Generating GuardDuty Sample Findings

Sample findings can help you visualize and analyze the various finding types that GuardDuty generates. When you generate sample findings, GuardDuty populates your current findings list with one sample finding for each supported finding type. For more information about GuardDuty finding types, see Active Finding Types.

Use the following procedure to generate sample findings.

  1. Open the GuardDuty console at https://console.aws.amazon.com/guardduty/.

  2. In the navigation pane, under Settings, choose General.

  3. On the Settings page, under Sample findings, choose Generate sample findings.

  4. In the navigation pane, under Findings, choose Current. The sample findings are displayed on the Current findings page. The title of sample findings always begins with [SAMPLE]. Choose a specific sample finding to view its details.

Proof of Concept - Automatically Generating Several Common GuardDuty Findings

You can use the following scripts to automatically generate several common GuardDuty findings. guardduty-tester.template uses AWS CloudFormation to create an isolated environment with a bastion host, a tester EC2 instance that you can ssh into, and two target EC2 instances. Then you can run guardduty_tester.sh that starts interaction between the tester EC2 instance and the target Windows EC2 instance and the target Linux EC2 instance to simulate five types of common attacks that GuardDuty is built to detect and notify you about with generated findings.

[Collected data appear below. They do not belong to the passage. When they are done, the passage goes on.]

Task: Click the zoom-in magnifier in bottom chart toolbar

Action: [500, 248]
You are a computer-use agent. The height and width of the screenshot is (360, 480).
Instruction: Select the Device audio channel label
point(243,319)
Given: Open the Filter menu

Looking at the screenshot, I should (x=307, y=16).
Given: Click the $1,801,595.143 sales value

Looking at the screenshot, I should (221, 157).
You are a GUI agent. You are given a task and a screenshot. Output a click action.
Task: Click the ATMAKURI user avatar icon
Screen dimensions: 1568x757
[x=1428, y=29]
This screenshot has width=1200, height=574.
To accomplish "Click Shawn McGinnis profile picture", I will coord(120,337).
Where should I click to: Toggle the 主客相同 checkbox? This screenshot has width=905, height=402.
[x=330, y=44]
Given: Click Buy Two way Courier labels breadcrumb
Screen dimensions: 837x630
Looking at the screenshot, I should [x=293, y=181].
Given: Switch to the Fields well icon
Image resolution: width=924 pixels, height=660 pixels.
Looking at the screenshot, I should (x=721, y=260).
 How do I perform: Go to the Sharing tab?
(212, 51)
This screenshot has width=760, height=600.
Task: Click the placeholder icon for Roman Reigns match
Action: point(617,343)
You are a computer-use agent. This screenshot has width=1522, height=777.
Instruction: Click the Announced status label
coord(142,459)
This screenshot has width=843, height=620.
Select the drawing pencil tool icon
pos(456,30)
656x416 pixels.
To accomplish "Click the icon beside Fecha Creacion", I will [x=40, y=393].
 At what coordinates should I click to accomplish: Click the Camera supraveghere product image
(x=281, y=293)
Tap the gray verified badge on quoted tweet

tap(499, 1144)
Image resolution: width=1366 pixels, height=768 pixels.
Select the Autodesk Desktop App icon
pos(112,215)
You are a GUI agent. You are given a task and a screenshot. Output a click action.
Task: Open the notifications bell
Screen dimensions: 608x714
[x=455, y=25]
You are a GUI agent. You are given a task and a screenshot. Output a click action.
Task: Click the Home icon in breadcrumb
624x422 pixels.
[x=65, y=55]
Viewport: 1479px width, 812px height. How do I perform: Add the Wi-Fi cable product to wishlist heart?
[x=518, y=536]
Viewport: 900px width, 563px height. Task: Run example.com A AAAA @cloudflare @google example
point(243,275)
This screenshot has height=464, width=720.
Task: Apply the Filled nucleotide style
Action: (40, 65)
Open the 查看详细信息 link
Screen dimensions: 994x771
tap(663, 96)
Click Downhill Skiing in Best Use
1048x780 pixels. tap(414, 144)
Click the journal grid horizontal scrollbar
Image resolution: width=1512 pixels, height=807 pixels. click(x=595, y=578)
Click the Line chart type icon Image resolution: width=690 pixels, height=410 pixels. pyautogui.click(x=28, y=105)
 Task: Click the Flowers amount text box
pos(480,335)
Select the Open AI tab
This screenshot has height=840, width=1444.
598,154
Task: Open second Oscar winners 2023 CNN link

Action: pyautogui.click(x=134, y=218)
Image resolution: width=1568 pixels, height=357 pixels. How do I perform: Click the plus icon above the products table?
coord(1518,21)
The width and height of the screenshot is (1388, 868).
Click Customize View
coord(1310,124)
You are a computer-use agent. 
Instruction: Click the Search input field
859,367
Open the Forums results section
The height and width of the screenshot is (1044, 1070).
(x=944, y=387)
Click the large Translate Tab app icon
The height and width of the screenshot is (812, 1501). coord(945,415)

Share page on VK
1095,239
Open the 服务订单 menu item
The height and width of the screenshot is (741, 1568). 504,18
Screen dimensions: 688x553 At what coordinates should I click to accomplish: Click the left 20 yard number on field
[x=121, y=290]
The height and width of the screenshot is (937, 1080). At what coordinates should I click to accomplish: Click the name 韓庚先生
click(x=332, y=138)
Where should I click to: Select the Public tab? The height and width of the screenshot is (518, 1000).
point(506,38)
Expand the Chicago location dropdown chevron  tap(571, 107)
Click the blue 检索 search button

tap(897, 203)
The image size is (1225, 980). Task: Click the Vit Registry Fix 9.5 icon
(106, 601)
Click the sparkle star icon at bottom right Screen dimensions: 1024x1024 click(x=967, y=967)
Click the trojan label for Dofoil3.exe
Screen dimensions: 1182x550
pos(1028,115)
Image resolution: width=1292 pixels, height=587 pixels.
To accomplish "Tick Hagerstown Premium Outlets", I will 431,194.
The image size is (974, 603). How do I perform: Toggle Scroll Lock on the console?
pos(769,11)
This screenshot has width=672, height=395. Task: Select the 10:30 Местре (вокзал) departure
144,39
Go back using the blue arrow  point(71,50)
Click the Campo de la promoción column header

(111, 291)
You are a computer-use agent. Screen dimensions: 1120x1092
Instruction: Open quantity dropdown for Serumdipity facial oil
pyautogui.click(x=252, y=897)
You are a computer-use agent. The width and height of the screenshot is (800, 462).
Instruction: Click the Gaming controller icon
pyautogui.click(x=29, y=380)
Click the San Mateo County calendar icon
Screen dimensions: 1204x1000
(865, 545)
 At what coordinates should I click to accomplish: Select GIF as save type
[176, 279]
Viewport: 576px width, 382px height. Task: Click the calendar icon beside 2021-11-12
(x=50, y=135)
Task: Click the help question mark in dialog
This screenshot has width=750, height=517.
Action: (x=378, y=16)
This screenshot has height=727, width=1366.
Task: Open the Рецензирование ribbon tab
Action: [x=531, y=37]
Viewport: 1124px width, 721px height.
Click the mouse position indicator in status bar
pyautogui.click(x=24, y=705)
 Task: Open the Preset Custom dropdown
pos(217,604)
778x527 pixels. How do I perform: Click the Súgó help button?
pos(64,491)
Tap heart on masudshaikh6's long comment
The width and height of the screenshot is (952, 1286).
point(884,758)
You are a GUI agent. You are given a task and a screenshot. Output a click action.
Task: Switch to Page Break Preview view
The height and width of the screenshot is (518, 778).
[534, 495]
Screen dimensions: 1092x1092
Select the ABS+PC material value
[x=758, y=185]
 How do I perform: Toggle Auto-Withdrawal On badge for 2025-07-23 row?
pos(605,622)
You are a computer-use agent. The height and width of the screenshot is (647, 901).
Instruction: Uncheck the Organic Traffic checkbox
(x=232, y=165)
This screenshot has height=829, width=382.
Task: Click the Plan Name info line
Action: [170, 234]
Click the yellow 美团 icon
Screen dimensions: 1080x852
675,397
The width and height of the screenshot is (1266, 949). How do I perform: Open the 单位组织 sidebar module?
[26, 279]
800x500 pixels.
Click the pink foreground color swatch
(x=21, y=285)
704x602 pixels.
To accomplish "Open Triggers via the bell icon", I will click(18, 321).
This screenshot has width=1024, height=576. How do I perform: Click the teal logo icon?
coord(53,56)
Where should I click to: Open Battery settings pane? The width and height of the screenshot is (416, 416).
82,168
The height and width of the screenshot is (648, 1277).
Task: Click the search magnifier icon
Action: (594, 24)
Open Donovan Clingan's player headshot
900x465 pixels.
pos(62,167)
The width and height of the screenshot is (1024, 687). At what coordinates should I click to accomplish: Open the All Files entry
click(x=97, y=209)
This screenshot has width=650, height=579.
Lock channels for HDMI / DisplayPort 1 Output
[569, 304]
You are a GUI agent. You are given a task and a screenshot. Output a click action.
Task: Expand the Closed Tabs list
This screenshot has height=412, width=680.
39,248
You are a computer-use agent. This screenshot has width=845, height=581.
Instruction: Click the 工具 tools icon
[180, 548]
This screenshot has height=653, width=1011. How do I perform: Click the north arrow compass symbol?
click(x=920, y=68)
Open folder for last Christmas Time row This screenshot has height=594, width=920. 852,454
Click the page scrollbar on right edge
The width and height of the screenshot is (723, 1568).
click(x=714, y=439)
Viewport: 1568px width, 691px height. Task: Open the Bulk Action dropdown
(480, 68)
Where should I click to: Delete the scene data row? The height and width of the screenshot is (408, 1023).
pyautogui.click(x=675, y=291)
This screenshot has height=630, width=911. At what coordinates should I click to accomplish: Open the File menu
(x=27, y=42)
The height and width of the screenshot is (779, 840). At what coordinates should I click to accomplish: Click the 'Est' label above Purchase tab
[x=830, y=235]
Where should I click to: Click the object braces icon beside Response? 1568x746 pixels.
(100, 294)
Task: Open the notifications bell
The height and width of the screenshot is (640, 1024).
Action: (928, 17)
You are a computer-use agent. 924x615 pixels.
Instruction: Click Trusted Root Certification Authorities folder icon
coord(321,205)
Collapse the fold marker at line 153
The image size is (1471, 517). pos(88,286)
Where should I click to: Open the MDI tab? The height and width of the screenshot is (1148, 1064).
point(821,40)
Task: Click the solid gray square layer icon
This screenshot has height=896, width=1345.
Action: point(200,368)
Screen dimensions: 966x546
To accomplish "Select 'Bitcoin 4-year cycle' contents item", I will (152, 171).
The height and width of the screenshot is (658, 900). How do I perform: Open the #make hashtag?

  1. As a prerequisite, you must enable GuardDuty in the same account and Region where you want to run the guardduty-tester.template and guardduty_tester.sh. For more information about enabling GuardDuty, see Setting Up GuardDuty.

    You must also generate a new or use an existing EC2 key pair in each Region where you want to run these scripts. This EC2 key pair is used as a parameter in the guardduty-tester.template script that you use to create a new CloudFormation stack. For more information about generating key pairs, see Amazon EC2 Key Pairs.

  2. Create a new CloudFormation stack using guardduty-tester.template. For detailed instructions about creating a stack, see Creating a Stack. Before you run guardduty-tester.template, modify it with values for the following parameters: Stack Name to identify your new stack, Availability Zone where you want to run the stack, and Key Pair that you can use to launch the EC2 instances. Then you can use the corresponding private key to SSH into the EC2 instances.

    guardduty-tester.template takes around 10 minutes to run and complete. It creates your environment and copies guardduty_tester.sh onto your tester EC2 instance.

  3. In the AWS CloudFormation console, choose the checkbox next to your new running AWS CloudFormation stack. In the displayed set of tabs, select the Output tab. Note the IP addresses assigned to the bastion host and the tester EC2 instance. You need both of these IP addresses in order to ssh into the tester EC2 instance.

  4. Create the following entry in your ~/.ssh/config file to login to your instance through the bastion host:

    Host bastion HostName {Elastic IP Address of Bastion} User ec2-user IdentityFile ~/.ssh/{your-ssh-key.pem} Host tester ForwardAgent yes HostName {Local IP Address of RedTeam Instance} User ec2-user IdentityFile ~/.ssh/{your-ssh-key.pem} ProxyCommand ssh bastion nc %h %p ServerAliveInterval 240

    Now you can call $ ssh tester to login to your target EC2 instance. For more information about configuring and connecting to EC2 instances through bastion hosts, see https://aws.amazon.com/blogs/security/securely-connect-to-linux-instances-running-in-a-private-amazon-vpc/.

  5. Once connected to the tester EC2 instance, run guardduty_tester.sh to initiate interaction between your tester and target EC2 instances, simulate attacks, and generate GuardDuty Findings.